Roleren commented 1 year ago

No, should be fine I think. Can you give me full error output from that last run ? :)

matanel-y commented 1 year ago

I still have the same error as above.

Roleren commented 1 year ago

This bug goes quite deep outside of ORFik, and will need some proper attention, it is only mac specific luckily.

Will let you know when I have time to look at it more. Is a bit hard since it does not happen on all mac systems.

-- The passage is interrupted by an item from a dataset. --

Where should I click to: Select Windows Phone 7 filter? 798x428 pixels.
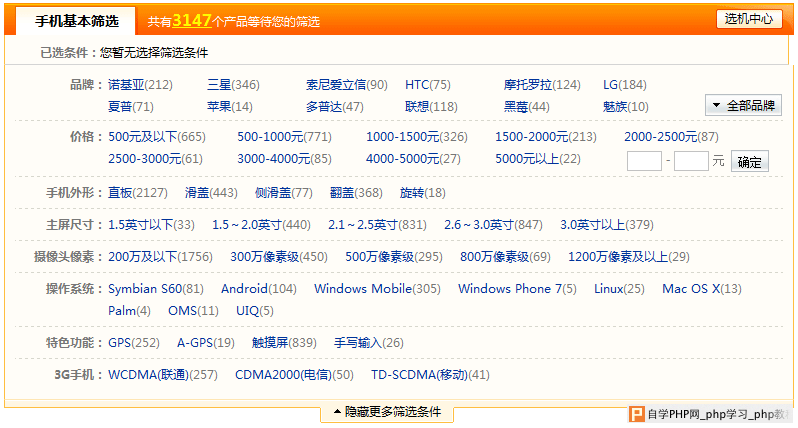tap(510, 289)
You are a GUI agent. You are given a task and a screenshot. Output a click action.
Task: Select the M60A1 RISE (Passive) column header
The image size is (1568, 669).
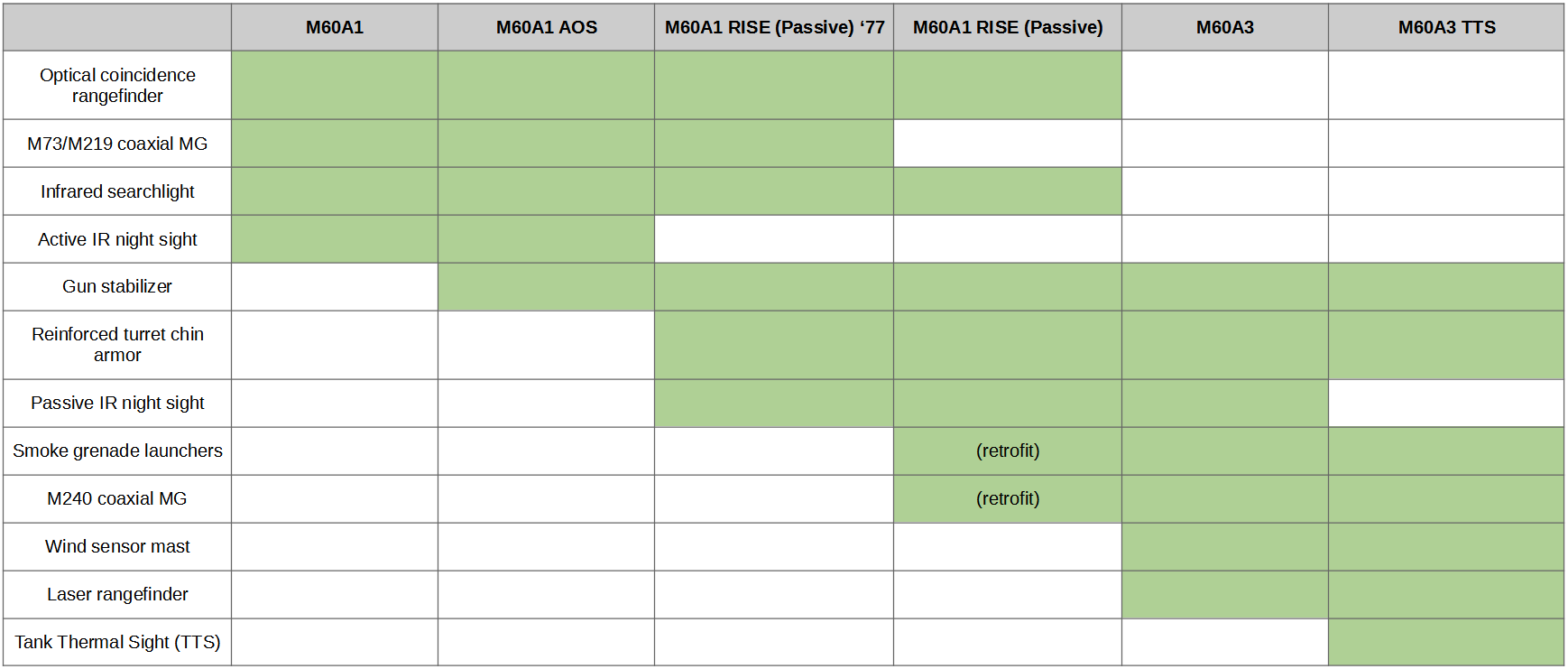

Roleren commented 1 year ago

Update, the getGenomeandAnnotation works now, do:

getGenomeAndAnnotation("drosophila melanogaster", output.dir = file.path(config["ref"], "Drosophila_melanogaster_BDGP6"), assembly_type = "toplevel")

Index still not solved

Roleren commented 1 year ago

Update, Intel/Mac has still not fixed their back end problems. Will soon try to do a trick to fix this if nothing happens on their end.

Roleren commented 8 months ago

I have now improved POSIX compliance of the code, also added a suggestion to install fastp through conda.

This should now be resolved, if any more issues, please open a new issue and reference this one.